Orfa Astorga - pubblicato il 29/11/17

Come dei figli hanno aiutato la madre a cambiare il proprio cuore

Mio marito ha abbandonato me e i miei quattro figli piccoli dopo tanta violenza fisica ed emotiva per via della sua dipendenza dall’alcool. Ci ha abbandonati per avviare una nuova relazione, e per molti anni non abbiamo saputo niente di lui.

Senza risorse, abbiamo passato molti momenti difficili, e due dei miei figli non hanno potuto studiare per aiutarmi a mandare avanti la famiglia. Ci siamo riusciti in un ambiente cristiano in cui ho sempre cercato di non parlare male di loro padre, pur senza nascondere niente della verità.

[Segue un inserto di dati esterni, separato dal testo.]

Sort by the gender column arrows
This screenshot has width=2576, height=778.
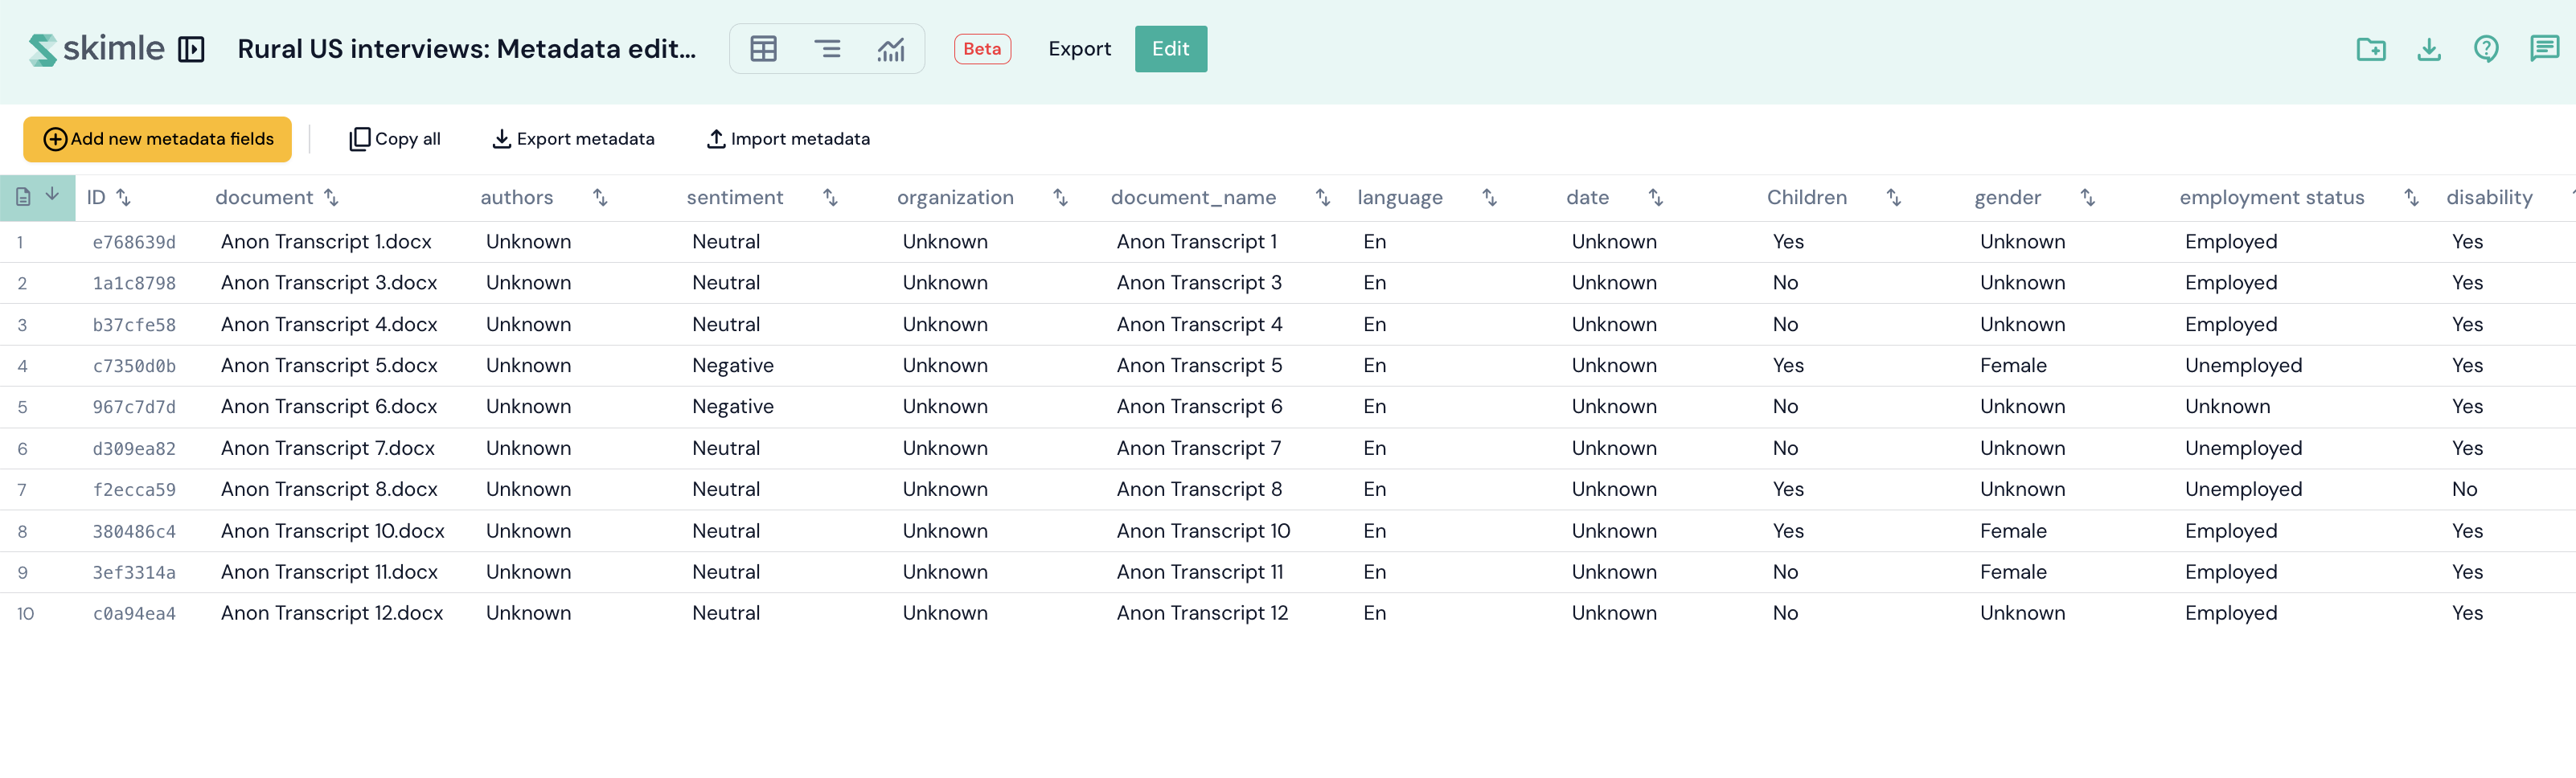click(x=2087, y=198)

E poi, una mattina, per strada, il più grande dei miei figli ha visto un individuo apparentemente indigente che gli andava incontro. Era lui.

Si è identificato, e mio figlio incredulo ha fatto come per andare oltre, ma un senso di compassione lo ha fermato. Lo ha ascoltato. Dalle sue parole e dall’aspetto lo ha riconosciuto e ha saputo che viveva solo, malato e nella miseria. Gli ha detto che da noi non voleva nulla se non il perdono, e gli ha chiesto di portare questo messaggio a tutta la famiglia, soprattutto a me.

Si è poi congedato dicendo che non gli avrebbe dato più fastidio.

La mia prima reazione è stata desiderare che quell’incontro non fosse mai avvenuto. Per me semplicemente non era giusto che fosse riapparso nella nostra vita, facendo sì che nella mia memoria tornassero i ricordi di un’ingiustizia ricaduta soprattutto sui miei figli innocenti.

Devo ammettere che in quel momento dentro di me si è fatto strada un doloroso senso di rivincita compiaciuta e di piacere per il male che ora stava soffrendo.

Quei sentimenti andavano contro lo spirito cristiano che cercavo di vivere e in cui avevo formato i miei figli.

In una domenica in cui ci eravamo incontrati in famiglia, quando abbiamo pregato prima del pasto e abbiamo detto “Rimetti a noi i nostri debiti come noi li rimettiamo ai nostri debitori”i miei figli mi hanno guardata negli occhi. Poi mi hanno detto che desideravano che perdonassi il padre con tutto il cuore e liberassi il mio spirito una volta per tutte. Sapevano quanto stavo male per via di quell’incontro inaspettato.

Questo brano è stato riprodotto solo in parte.